*Brief*. Repeat the lines from the one containing "Identify the location" through the end of the items, both ends included, keeping each request as it stands but multiplying every coordinate in the answers by 2.5 and rounding to whole numbers, with halves going up. Give only those lines and leave the pictures out.

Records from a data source
* * *

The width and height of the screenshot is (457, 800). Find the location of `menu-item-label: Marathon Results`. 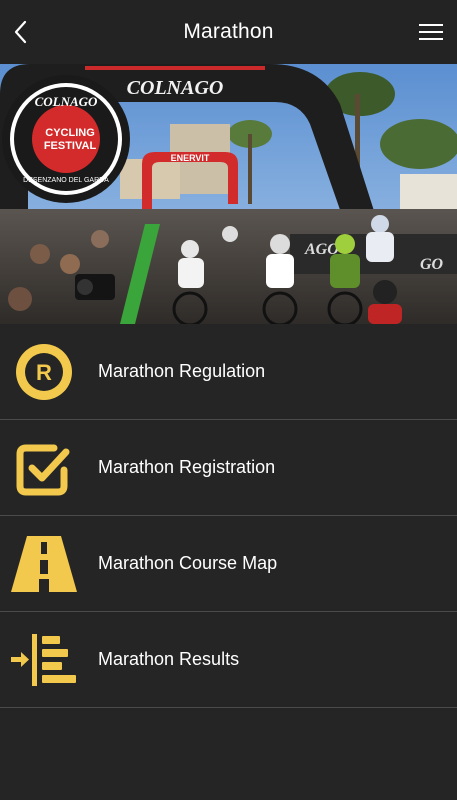

menu-item-label: Marathon Results is located at coordinates (169, 659).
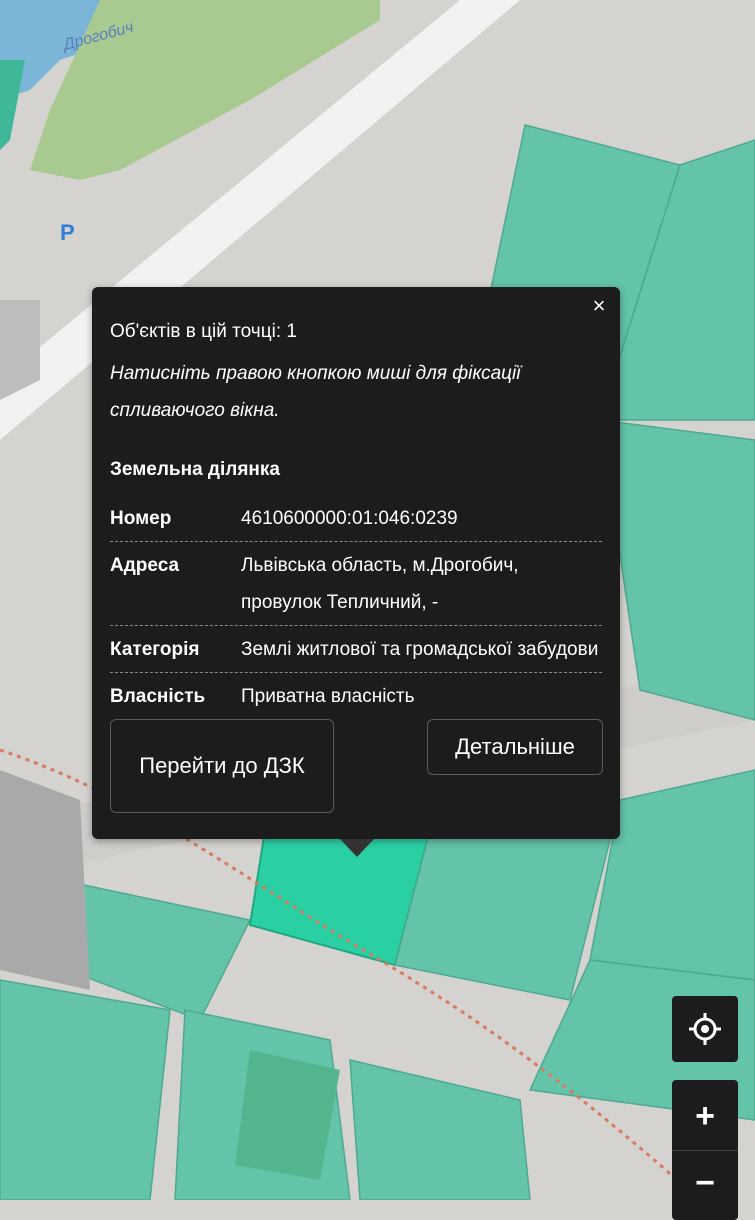 The width and height of the screenshot is (755, 1220). What do you see at coordinates (350, 518) in the screenshot?
I see `attribute-value: 4610600000:01:046:0239` at bounding box center [350, 518].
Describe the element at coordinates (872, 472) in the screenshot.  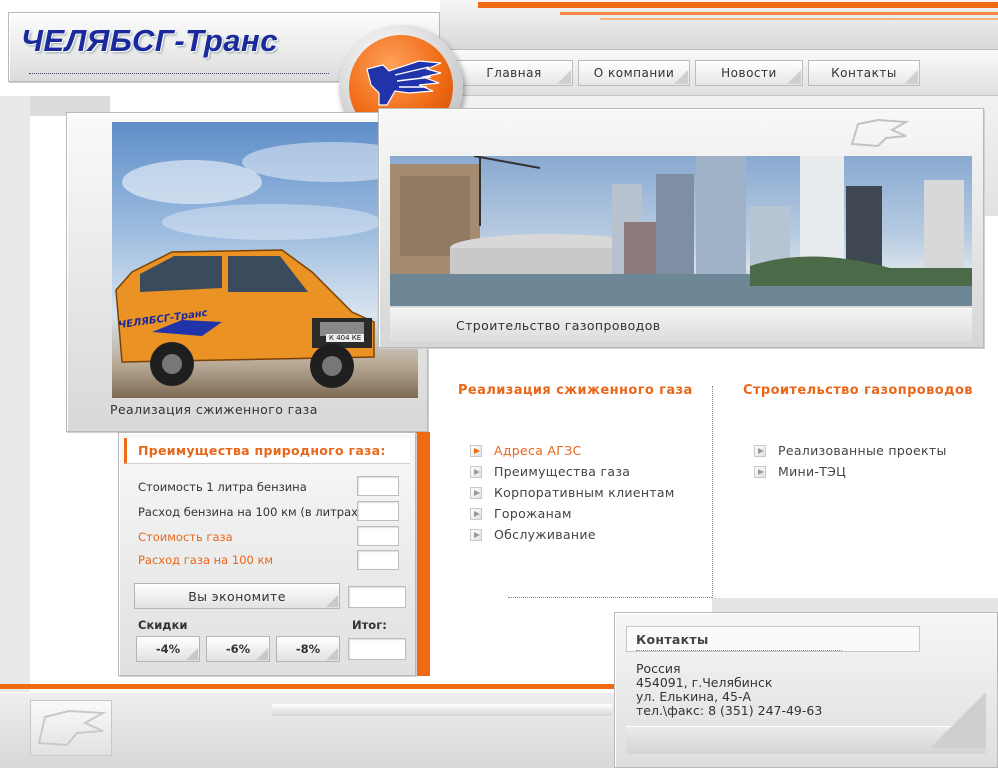
I see `link-mini-chp: Мини-ТЭЦ` at that location.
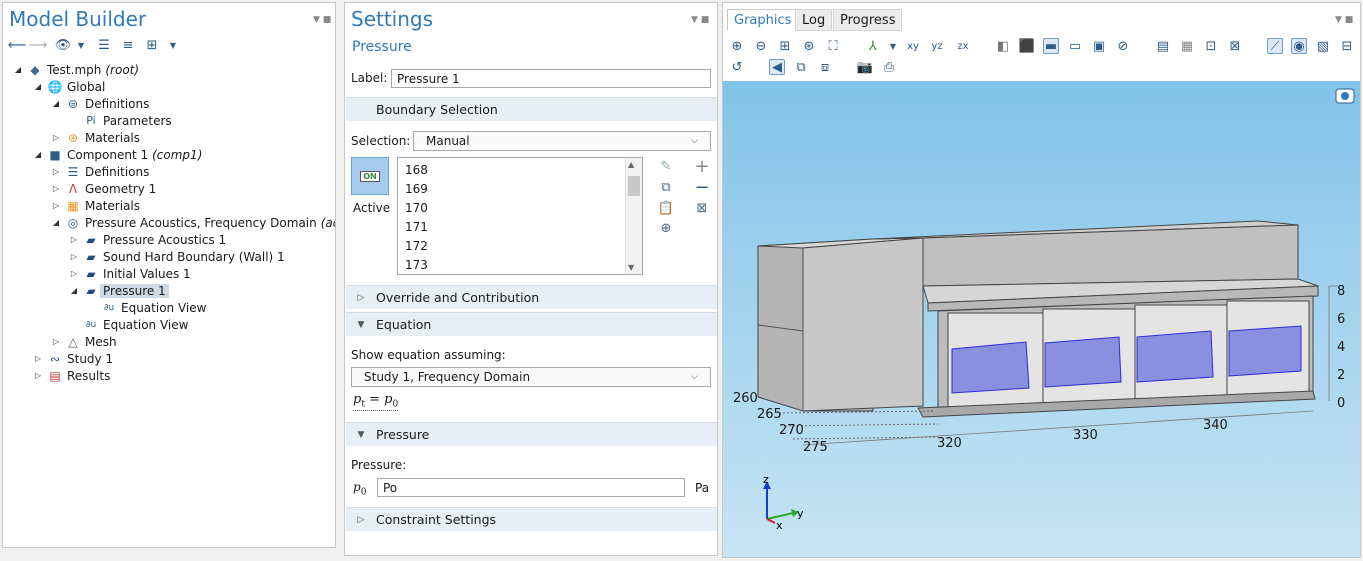 This screenshot has height=561, width=1363. Describe the element at coordinates (64, 45) in the screenshot. I see `show-eye-icon: 👁` at that location.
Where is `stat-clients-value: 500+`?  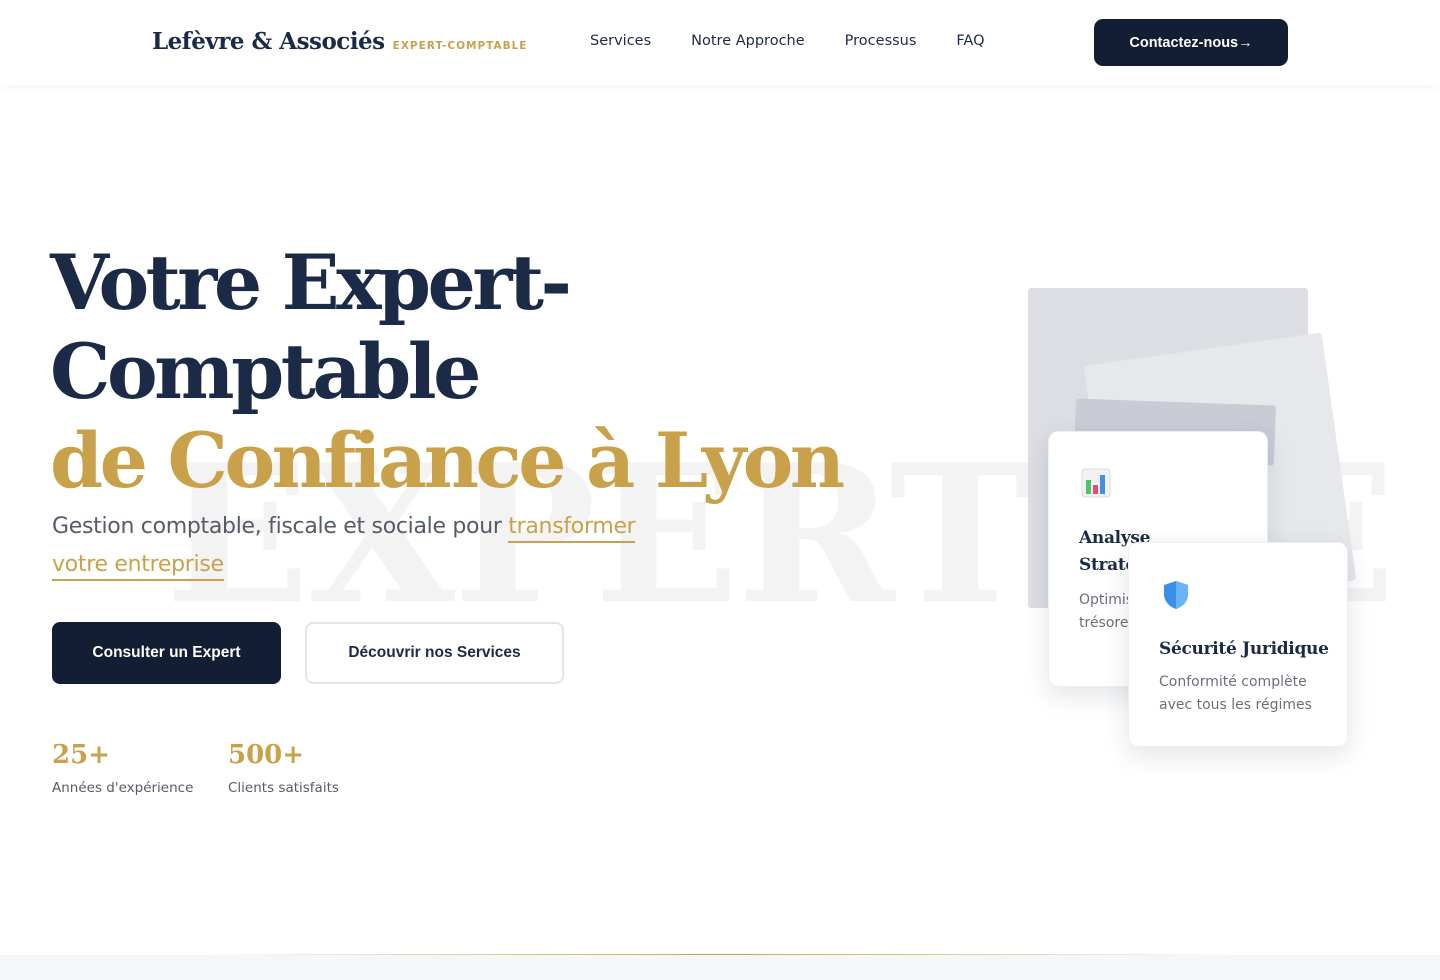 stat-clients-value: 500+ is located at coordinates (266, 755).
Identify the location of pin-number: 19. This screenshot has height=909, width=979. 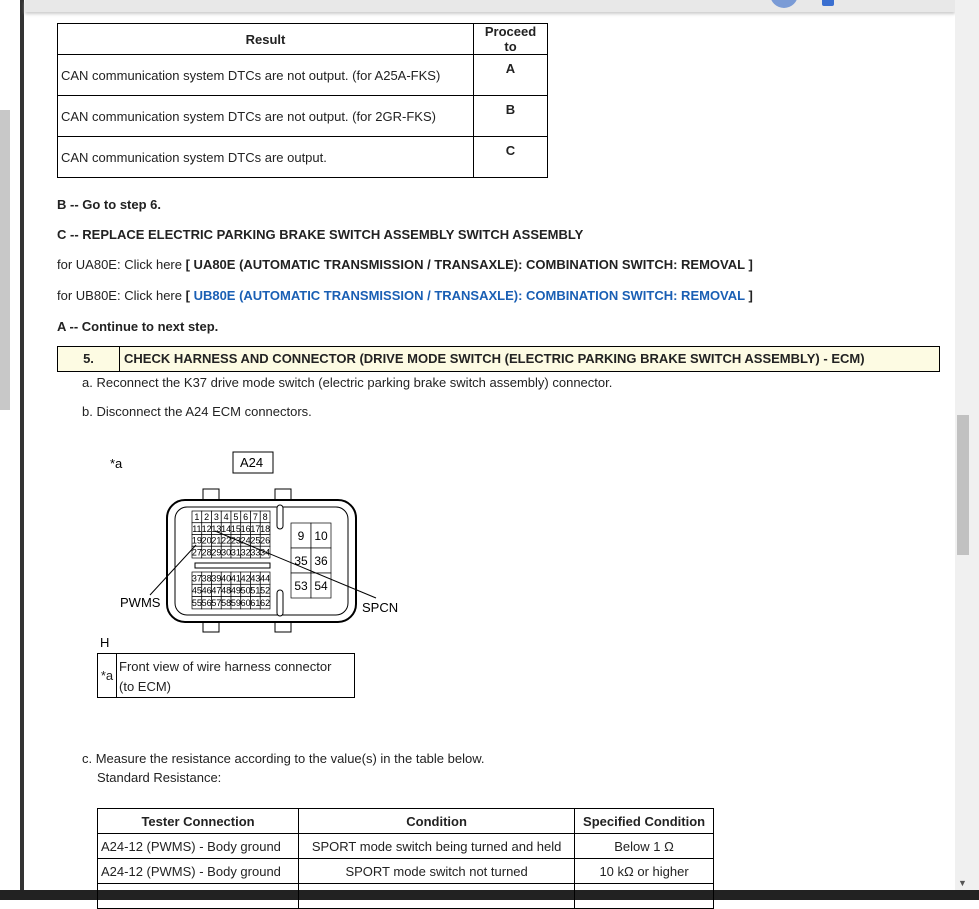
(197, 541).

* * *

*Response area*.
Identify the location of pin-number: 19. This screenshot has height=909, width=979. 
(493, 1353).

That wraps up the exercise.